Ecco una storia che dimostra come talora i rubinetti perdono anche a casa dell’idraulico. Avete presente tutti quei servizi terroristici sulla provenienza dei pesci serviti da una miriade di ristoranti (pseudo)giapponesi che si vedono passare sempre più spesso in TV?
Li abbiamo visti tutti, e sicuramente tutti abbiamo pensato che in un paese come l’Italia è pressoché impossibile servire pesce crudo che non sia adeguatamente monitorato dalle nostre autorità sanitarie. Vero, ma è anche vero che il diavolo si annida spesso nei dettagli.
Provate a immaginare di essere a capo di un progetto nazionale sul microbioma intestinale e di scoprire di avere nel vostro intestino un misterioso batterio gigante (dicasi Epulopiscium) che in letteratura è descritto esclusivamente come simbionte dei pesci chirurgo o dell’intestino di cinesi affetti da MICI. E poi magari scoprite che improvvisamente vi si sono quintuplicati i Proteobacteri, e fate caso al fatto che da un po’ di tempo soffrite di strani gonfiori addominali e di misteriosi rash cutanei.
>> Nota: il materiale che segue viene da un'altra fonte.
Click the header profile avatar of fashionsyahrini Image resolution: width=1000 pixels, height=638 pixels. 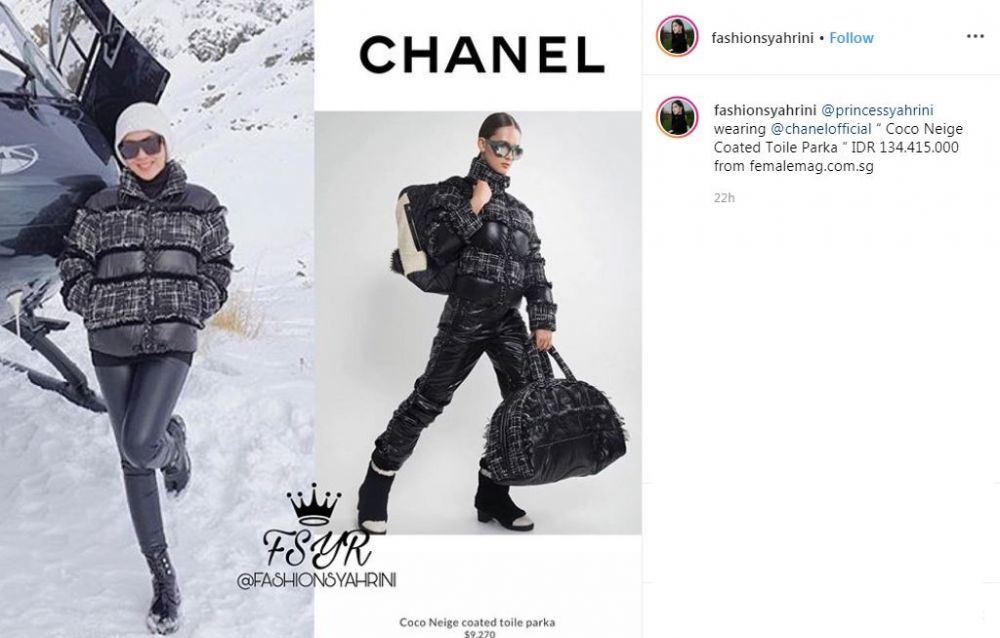click(677, 37)
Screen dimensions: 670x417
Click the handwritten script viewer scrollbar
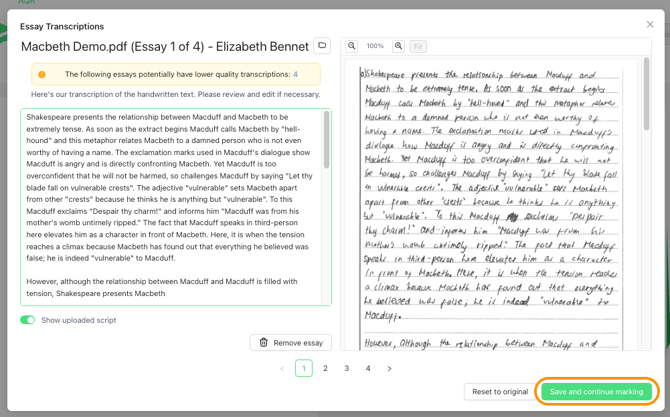[646, 94]
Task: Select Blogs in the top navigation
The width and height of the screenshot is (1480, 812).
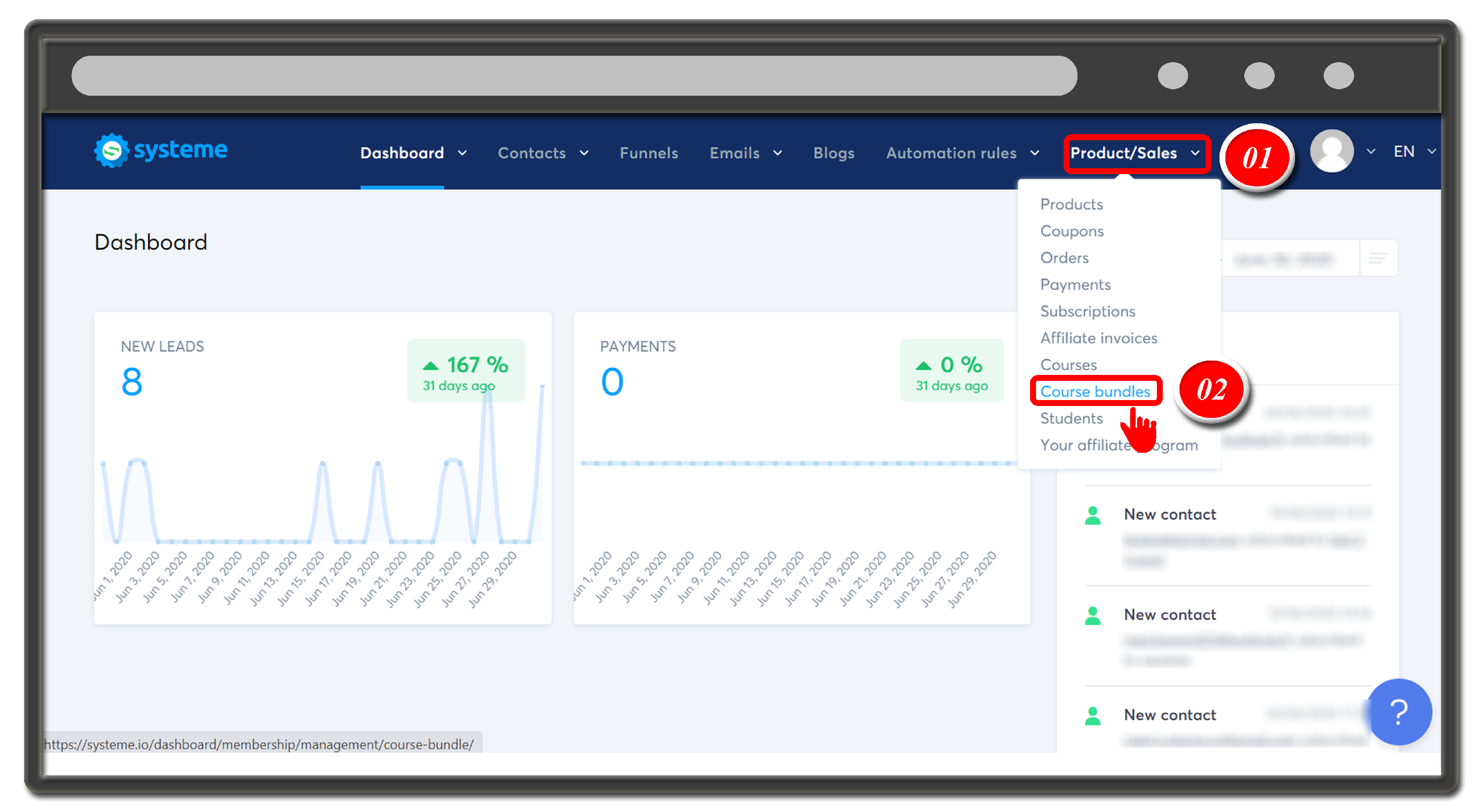Action: [834, 153]
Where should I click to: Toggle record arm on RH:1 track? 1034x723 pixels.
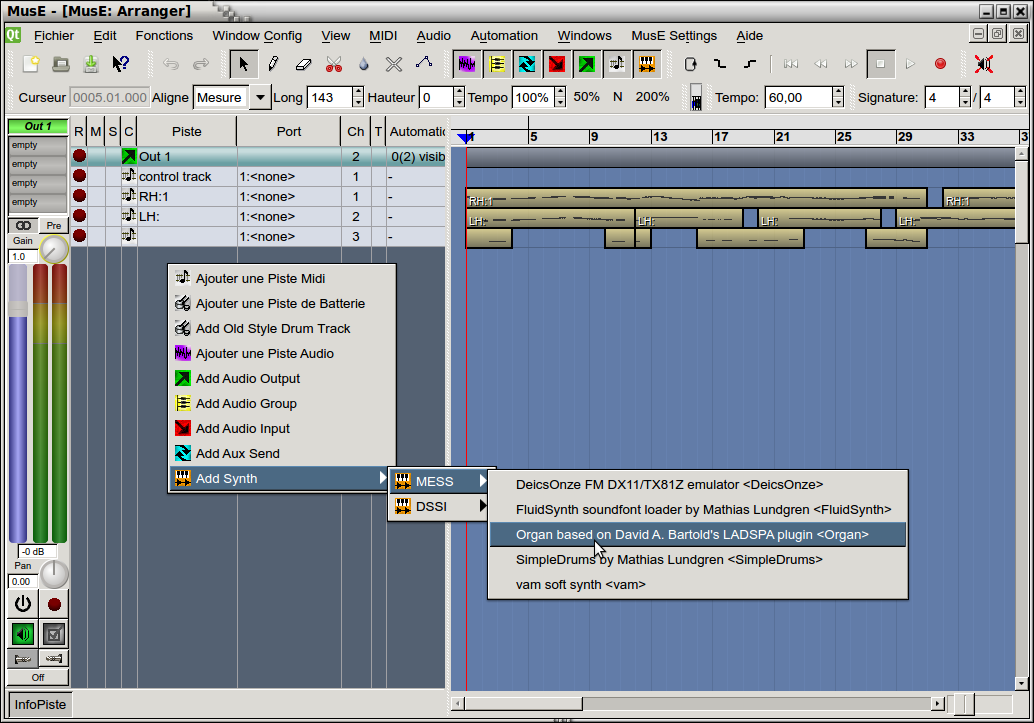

Immaginate infine di avere frequentato con una certa regolarità un determinato ristorante etnico gestito da cinesi che serve esclusivamente sushi e sahimi e il gioco è fatto. Non vi verrebbe qualche sospetto? Siate sinceri…
Per carità, non si muore certo di questo tipo di infestazioni, e sicuramente un po’ di rifaximina e di ECN dovrebbero rimettere a posto tutto nel giro di qualche mese, ma immaginate che la stessa cosa accada a qualcuno che magari si trovi già in uno stato disbiotico o, peggio, di infiammazione intestinale. Le cose potrebbero mettersi davvero male. Si tratta di un caso che impone una segnalazione ai NAS, certo, ma che soprattutto ci induce a riflettere sui potenziali rischi del pesce crudo in un mercato globale.